From the Molly Maguires, miners’ martyrs, to the United Mine Workers of America
CAPITOL HILL. Friday, November 29, 2019— One hundred and forty-two years after the corrupt and unjustified federal execution of 20 Irish miners in North East Pennsylvania, the World Peace Prize of “Roving Ambassador for Peace” was presented to a rising star in the United Mine Workers of America (UMWA).
The presentation ceremony took place on November 26—very appropriately—in the national headquarters of the AFL-CIO, whose president, Richard L. Trumpka, was himself president of the UMWA (1982-1995).
Miners from all across the U.S. rallied to the cause, creating a veritable love fest, or, solidarity fest.
The World Peace Prize laureate is the remarkable young leader Levi Allen, International Secretary-Treasurer.
Mr. Allen comes from a long tradition of UMWA coal miners. Born in Franklin County, Pennsylvania, on July 6, 1981, Levi was raised in Moundsville, West Virginia.
Levi was recognized as a rising talent in the UMWA and was hired by President Roberts onto the International Staff in 2015. He became the Executive Assistant to the International Secretary-Treasurer in January 2017 and assumed the duties of the International Secretary-Treasurer on July 1, 2017.
The Prize was presented by Fr. Sean McManus, president of the Capitol Hill-based Irish National Caucus and Chief Judge of the World Peace Prize. The presentation ceremony was chaired by Barbara Flaherty, Executive Vice President, Irish National Caucus, and a Judge on the World Peace Prize Awarding Council.
The Interfaith and international Awarding Council is comprised of representatives of the world’s nine major religions: Judaism, Islam, Hinduism, Buddhism, Confucianism, Catholicism, Protestantism, Orthodox, and Zoroastrianism.
In his explanation of the World Peace Prize, Fr. McManus briefly referred to the Miners’ martyrs known as the Molly Maguires (1877-1879). He said: “According to historian Harold Aurand, it was ‘one of the most astounding surrenders of sovereignty in American history. A private corporation initiated the investigation through a private detective agency; a private police force arrested the alleged offenders; the coal company attorneys prosecuted them. The state only provided the courtroom and hangman.’ And some of the jury could not speak or understand English.”

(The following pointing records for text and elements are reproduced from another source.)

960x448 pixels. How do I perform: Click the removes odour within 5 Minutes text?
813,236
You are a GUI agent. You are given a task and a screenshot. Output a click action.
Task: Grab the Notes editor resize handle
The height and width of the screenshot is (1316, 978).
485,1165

Fr. McManus explained that social justice is the heart and center of the World Peace Prize:” That working for peace means, in fact, working for social justice. Without justice, there is no love. No Faith. No equality. No fairness. No decency. Without justice, there is no love of God, and, certainly, no love of neighbor… And that according to the Hebrew Bible and New Testament, and all the major world religions you cannot be a person of faith without doing justice. Furthermore, good people of no faith agree that without justice there can be no mutual respect or human decency. And Saint Pope John Paul reminds us that peace is the fruit of solidarity.”

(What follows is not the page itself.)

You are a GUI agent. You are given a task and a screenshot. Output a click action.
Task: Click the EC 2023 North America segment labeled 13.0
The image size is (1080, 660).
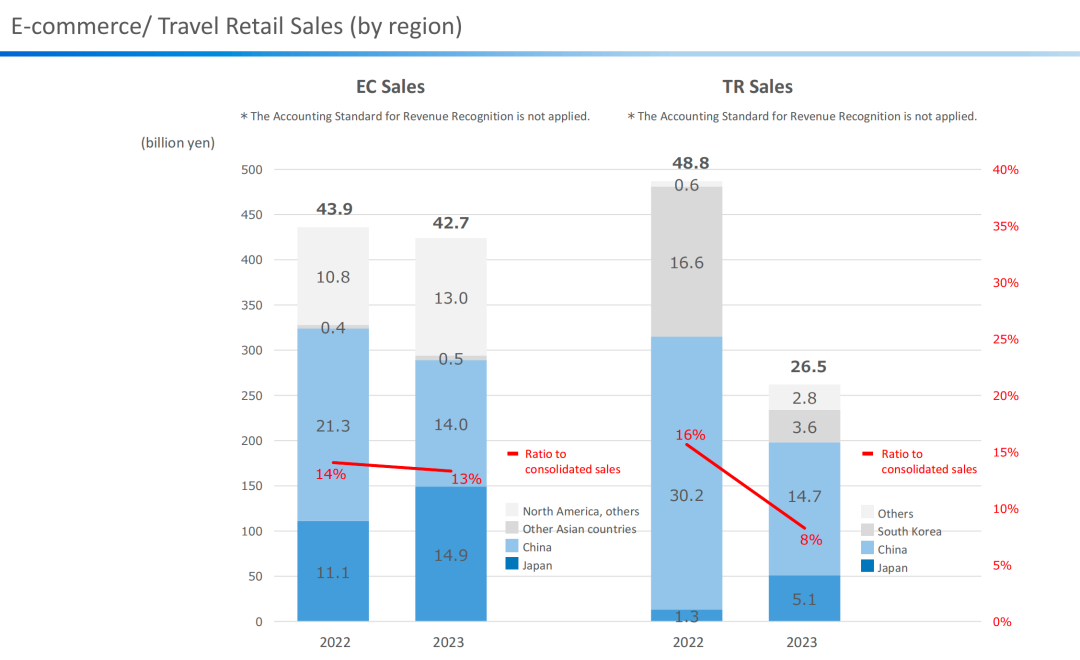coord(451,298)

Levi Allen was introduced by his boss, President Cecil E. Roberts. The legendary leader gave an inspiring, soulful and fulsome introduction of his young protégé.
Mr. Allen, in turn, brilliantly rose to the occasion. He expressed humility and honor in accepting the World Peace Prize; declared President Roberts as the very best Labor leader in the United States; urged Miners to believe they could win the struggle; and beautifully paid homage to his parents, wife, and five young children who were in attendance… And he wrapped it all up with a stirring rendition of “Country Road, Take Me Home,” while strumming his guitar.
Fr. Mc Manus concluded: “This was a most inspiring and touching event. I was most impressed by the Miners solidarity and honored to be in the presence of President Roberts and International Secretary-Treasurer Levi Allen.” END.